Ecography seminar with Sebastian Lundsteen Nielsen: "As if the catastrophe was not already here:.."
Seminar
Date: Wednesday 22 October 2025
Time: 13.00 – 14.30
Location: B604
Ecography seminar with Sebastian Lundsteen Nielsen: "As if the catastrophe was not already here: Visual and sonic dispatches from a chemically polluted landscape in Denmark"
Abstract:
As if the catastrophe was not already here: Visual and sonic dispatches from a chemically polluted landscape in Denmark
This presentation reflects on the experimental outputs based on my PhD titled "Submergence: Environmental Justice and the Specter of Chemical Pollution." The thesis explored what it means to live in the ongoing aftermath of a chemical catastrophe on the Danish west coast.

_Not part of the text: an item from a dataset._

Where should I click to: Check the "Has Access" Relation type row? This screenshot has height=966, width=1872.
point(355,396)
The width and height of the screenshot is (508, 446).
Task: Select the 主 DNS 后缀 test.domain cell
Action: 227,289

Since the 1950s, the pesticide-producing company Cheminova, owned by Aarhus University until 2014, has been responsible for numerous pollution scandals, including three underground sites filled with highly toxic chemical waste that, combined, make up the largest, most extensive, and contaminated sites in Denmark. The company and the sites still exist today, leaving the local community and more-than-human inhabitants with chemical exposure, only waiting to re-surface in different ways.
While the thesis was shaped in a more academic format, continuous work has made space for collaborations with sound (Korana Jelaca) and visual (Asbjørn Skou) artists. The presentation draws from sound/text publications and examples from the current "Høfde 42" - project that transform the thesis into a ~300-page graphic novel. By using these examples, the presentation reflects on the role of multimodal strategies, collaboration, ecographies, and the attempts to re-sensitize our experiences of living on a permanently polluted planet.
Bio:
Sebastian Lundsteen Nielsen earned his PhD in Environmental Humanities from University of Stavanger. He is currently a postdoctoral researcher at the Centre for Sustainable Futures at the University of Copenhagen. One of several red threads in his research is to understand why "we" bury things and think they are gone or remain hidden. This has led him to study chemical depots, carbon capture and storage, as well as mining closures in the Nordic Region and Kalaallit Nunaat.